According to the WHO, ~1.35 million people die each year due to road traffic accidents. With rising concerns over road safety, innovators from across the world are rallying to build solutions based on technology and to support drivers with systems that can enhance their safety while driving/riding. 

Be it airbags or seat belts, anti-lock braking systems (ABS), or electronic stability control (ESC) - technology has been at the forefront of improving vehicle safety. However, the advent of advanced driver assistance systems (ADAS) in recent years has ushered in a new wave of transformations in automotive industry. ADAS leverages modern sensors, cameras, radar, LiDAR, and AI to enable vehicles to observe, analyze, and respond to their surroundings in real-time. 

Camera/ Sensor & Functionality


Forward-facing or front cameras are mounted on the front windshield or grille.

These cameras capture visuals of the road ahead and detect road signs, lane markings, people, roadblocks/ objects, and vehicles in the path. They are used to implement solutions such as lane departure warning (LDW), lane-keeping assist (LKA), traffic sign recognition, automatic emergency braking (AEB), etc.

Rear-view cameras are usually positioned at the rear of the vehicle, near the license plate.

These cameras capture images and videos when reversing the vehicle, helping drivers avoid collisions with obstacles or people, even if they are in the vehicle's blind spots.

LiDAR (Light Detection and Ranging) sensors use pulses of laser to estimate the distance from other objects and to create accurate 3D maps of the surroundings.

LiDAR sensors have the capability to detect and classify objects such as vehicles, pedestrians, cyclists, and road signs. They also provide precise depth/spatial perception to navigate complex environments safely.

Radar sensors emit radio waves to measure reflections from other objects or people to estimate their distance, direction of movement and speed.

Radar sensors work quite accurately even in adverse conditions like darkness, rain, smog/fog etc. They can detect objects and people even at long distance and thus aid in collision avoidance and adaptive cruise control.

Ultrasonic sensors use sound waves to find if any objects are in the vehicle's proximity.

These sensors have an accuracy of a few meters and thus effective for parking assistance and obstacle detection at low speeds.

Innovations in Technology

As would be clear from the description of the cameras and sensors above, we have multiple means to gather inputs and interpret the vehicle's surroundings - be it other vehicles, pedestrians, obstacles, road signs etc. Machine learning (ML) relies on these inputs or data to analyze the environment within/outside the vehicle and processes it in real-time to determine patterns, threats, and danger. Here are the typical steps in an ML algorithm: 

  1. Preprocessing: It is advisable to remove irrelevant data, noise and anomalies while also standardizing the data formats for subsequent processing. This ensures consistency in the assessment.

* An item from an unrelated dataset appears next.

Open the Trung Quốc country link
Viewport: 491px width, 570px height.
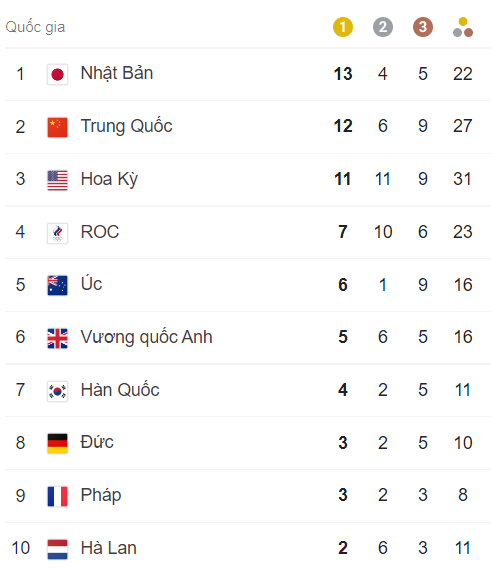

  2. Feature extraction: Once preprocessed, the data undergoes transformations to extract its relevant characteristics - object size, shape, speed, distance, trajectory, etc.

  3. Assessment: Here we rely on training data and pre-labeled datasets where the input data is already paired with labels. Based on the extracted features and their correlation with the training data, we can classify objects based on features (vehicles, pedestrians, cyclists, and road signs), and/or identify patterns to reveal a trend/deviation (lane departures, rash driving, or likely collision).

Here are some examples of how this impacts road safety:

  • Rear-end collisions: 

    • AEB can detect impending collisions and apply the brakes to prevent or mitigate the impact. The Insurance Institute for Highway Safety (IIHS) estimates that AEB alone can prevent ~28% of rear-end collisions and reduce the morbidities in many others.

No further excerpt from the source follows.